After 18 hours in emergency I was transferred to the medical ward which was adjacent to the psychiatric ward. I was able to speak with many of the nurses about their experiences with substance users. None of them had had any specialised training in substance use disorders. Many of them seemed exasperated by the behaviour of substance users: Continued use in the ward toilets in spite of serious medical conditions, repeated visits to the psych ward due to substance induced psychosis.

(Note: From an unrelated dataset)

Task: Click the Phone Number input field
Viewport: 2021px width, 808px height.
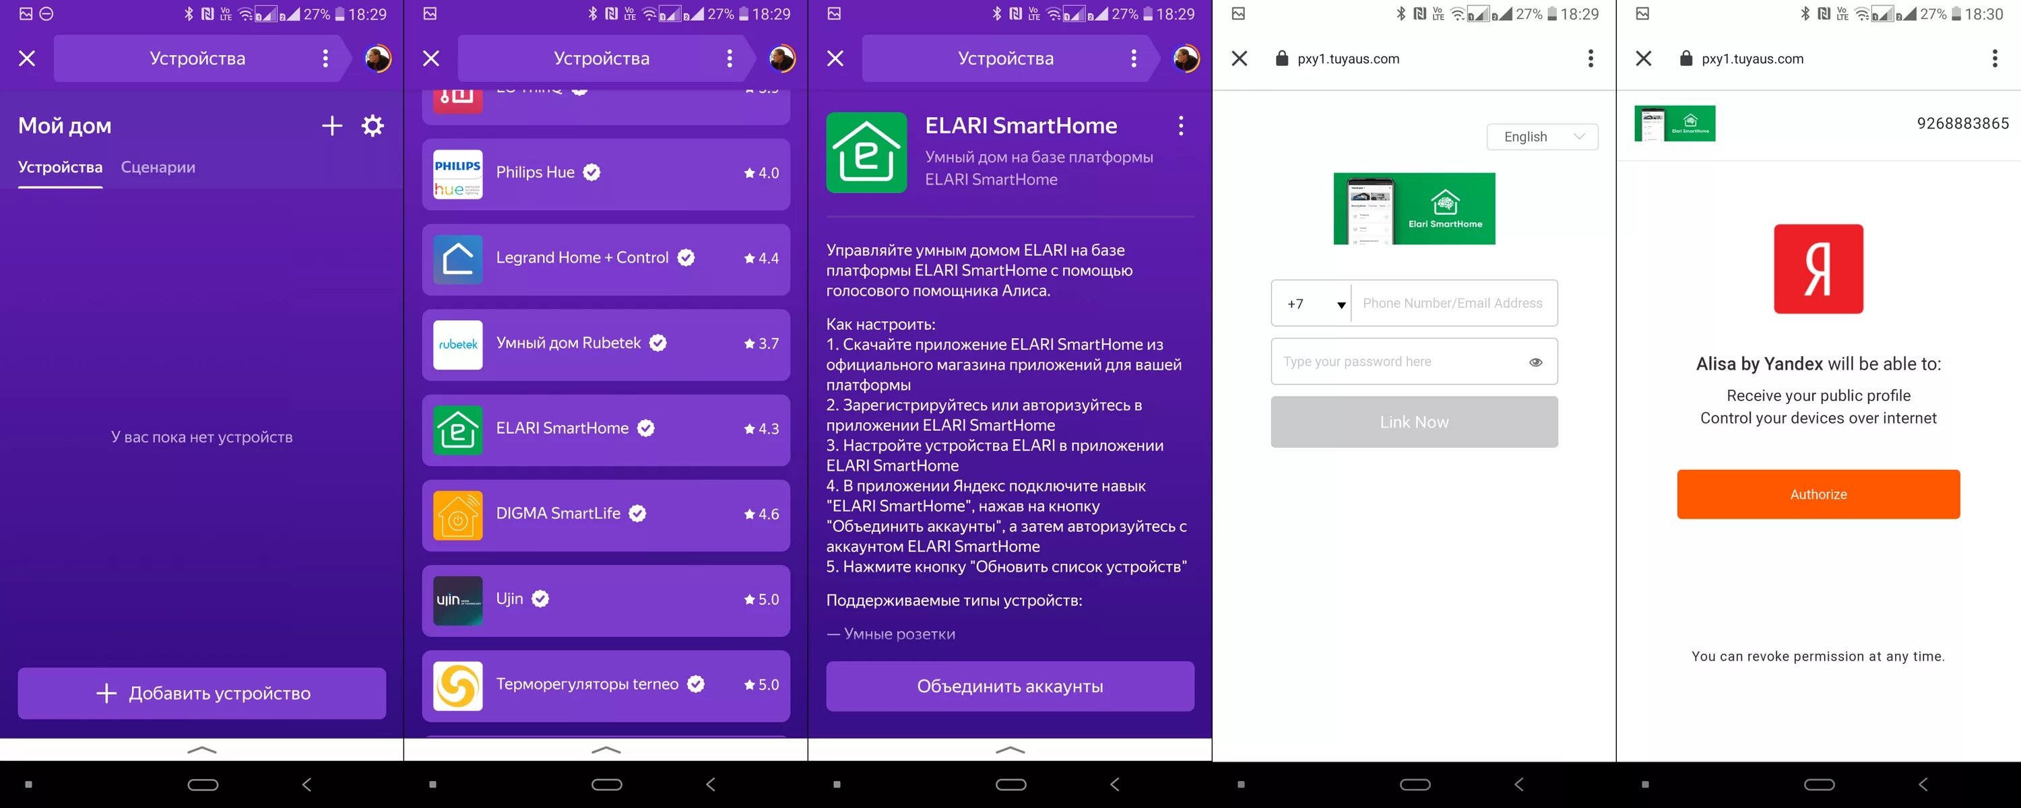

After I was discharged I had the opportunity of speaking with the head psychiatrist and the social worker at the hospital. Both were aware of the stigma attached to addictive disorders, and felt that there was discrimination. The social worker particularly acknowledged that amongst medical staff there was the feeling that substance users and suicide survivors were wasting resources because they had brought things upon themselves. When a patient did happen to be identified as having a substance use disorder, usually by family members, they were referred to the social worker. The major problem as expressed by both the psychiatrist and social worker was the lack of appropriate services to refer those with substance use disorders to. Even if the patient was admitted to services there was little long-term follow-up. 

In essence, there seems to be little knowledge about substance use disorders amongst general medical staff. Training is at best limited. This, I believe, is a sad state of affairs because the emergency room often an ideal opportunity for brief intervention and referral.